Bien qu'elle soit loin d'avoir terminé, Brigitte abandonne sa besogne et quitte rapidement la maison pour se rendre à la MSA, à Lyon. Sa casquette d'administratrice en place, elle met à la disposition de la collectivité son temps, son énergie, son savoir et son empathie afin de trouver des solutions à des problèmes qui ne sont pas directement les siens. Malgré sa certitude d'être utile et d'oeuvrer efficacement pour les membres de sa communauté Brigitte a quelquefois le sentiment que les actions auxquelles elle participe activement sont méconnues et passent inaperçues. La capacité de résilience fortement ancrée chez les agriculteurs et le travail ainsi que l'engagement des élus de la MSA permettent des réussites, des rebondissements et des sauvetages qui restent trop souvent confidentiels. Une meilleure diffusion de ce type de succès serait porteuse d'espoir, susciterait des vocations et stimulerait ceux qui sont d'ores et déjà prêts à s'engager.

 

En tant que femme agricultrice, épouse et mère d'agriculteur mais également fille d'agriculteur, Brigitte a connu, au cours de sa vie, des états d'âme différents. Petite fille et jeune fille attirée par la ville et désireuse de s'éloigner de son milieu d'origine, elle s'y retrouve pourtant immergée par son mariage et apprend à aimer cette vie en lien direct avec la nature qui a servi de terrain de jeu à son enfance.
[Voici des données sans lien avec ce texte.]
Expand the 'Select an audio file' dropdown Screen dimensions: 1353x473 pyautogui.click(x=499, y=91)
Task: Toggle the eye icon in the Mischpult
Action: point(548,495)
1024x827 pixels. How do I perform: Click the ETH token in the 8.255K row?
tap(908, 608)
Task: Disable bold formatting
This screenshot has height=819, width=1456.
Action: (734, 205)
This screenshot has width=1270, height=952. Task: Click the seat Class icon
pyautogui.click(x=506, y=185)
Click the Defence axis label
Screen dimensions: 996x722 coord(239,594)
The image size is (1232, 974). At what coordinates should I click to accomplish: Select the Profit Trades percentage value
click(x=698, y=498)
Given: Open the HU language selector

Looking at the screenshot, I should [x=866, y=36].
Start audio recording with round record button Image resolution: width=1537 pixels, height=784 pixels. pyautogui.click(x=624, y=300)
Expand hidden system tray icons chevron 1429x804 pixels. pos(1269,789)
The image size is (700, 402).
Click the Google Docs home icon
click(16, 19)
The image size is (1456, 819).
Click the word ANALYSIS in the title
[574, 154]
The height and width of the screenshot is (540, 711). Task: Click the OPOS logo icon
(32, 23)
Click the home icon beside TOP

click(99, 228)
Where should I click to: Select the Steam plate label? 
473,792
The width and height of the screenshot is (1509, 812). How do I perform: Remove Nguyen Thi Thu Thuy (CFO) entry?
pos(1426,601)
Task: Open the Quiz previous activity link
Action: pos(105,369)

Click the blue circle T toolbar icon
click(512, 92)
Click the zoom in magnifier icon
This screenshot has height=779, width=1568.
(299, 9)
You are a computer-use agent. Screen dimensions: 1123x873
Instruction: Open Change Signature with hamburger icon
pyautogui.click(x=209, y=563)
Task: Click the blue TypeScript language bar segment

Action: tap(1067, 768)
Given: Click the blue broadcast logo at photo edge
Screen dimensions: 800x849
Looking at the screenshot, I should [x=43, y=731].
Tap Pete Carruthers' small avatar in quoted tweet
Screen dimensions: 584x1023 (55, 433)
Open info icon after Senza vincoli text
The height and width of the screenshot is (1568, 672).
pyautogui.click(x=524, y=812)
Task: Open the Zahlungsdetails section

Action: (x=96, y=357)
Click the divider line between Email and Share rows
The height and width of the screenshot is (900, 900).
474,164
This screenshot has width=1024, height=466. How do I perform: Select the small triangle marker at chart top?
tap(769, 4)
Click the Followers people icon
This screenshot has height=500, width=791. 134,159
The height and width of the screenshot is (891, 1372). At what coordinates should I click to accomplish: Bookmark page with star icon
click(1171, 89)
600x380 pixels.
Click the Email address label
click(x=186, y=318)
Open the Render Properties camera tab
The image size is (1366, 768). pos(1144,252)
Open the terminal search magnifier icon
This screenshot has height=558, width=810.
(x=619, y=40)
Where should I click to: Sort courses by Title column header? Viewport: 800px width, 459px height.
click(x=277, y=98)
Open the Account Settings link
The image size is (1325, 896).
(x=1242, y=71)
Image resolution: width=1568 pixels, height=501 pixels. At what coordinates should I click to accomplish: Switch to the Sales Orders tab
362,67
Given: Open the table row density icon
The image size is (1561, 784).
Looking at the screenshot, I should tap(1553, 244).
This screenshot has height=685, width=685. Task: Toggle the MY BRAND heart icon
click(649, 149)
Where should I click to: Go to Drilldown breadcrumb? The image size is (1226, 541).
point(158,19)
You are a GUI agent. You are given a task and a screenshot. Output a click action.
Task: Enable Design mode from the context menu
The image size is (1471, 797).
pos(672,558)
Elle reprend goût à la liberté que lui procure le fait d'être son propre maître. Elle se familiarise avec ses nouvelles responsabilités et se libère de ses derniers freins en constatant que le progrès a allégé la rudesse du travail de la terre et que vivre et travailler à la ferme est compatible avec son ouverture d'esprit. Elle franchit le pas qui la tenait à distance de sa véritable vocation et devient une agricultrice accomplie et moderne qui loin de renier son besoin naturel d'ouverture aux autres l'utilise, au contraire, pour aller plus loin en acceptant de s'investir auprès de sa communauté en servant les intérêts collectifs et individuels de ses membres.

La persistance de cet engagement, qui dure depuis plus de vingt ans, a contribué discrètement à la sauvegarde des valeurs portées par les hommes et les femmes constituant le monde auquel elle appartient et dans lequel elle se reconnaît pleinement : le monde agricole.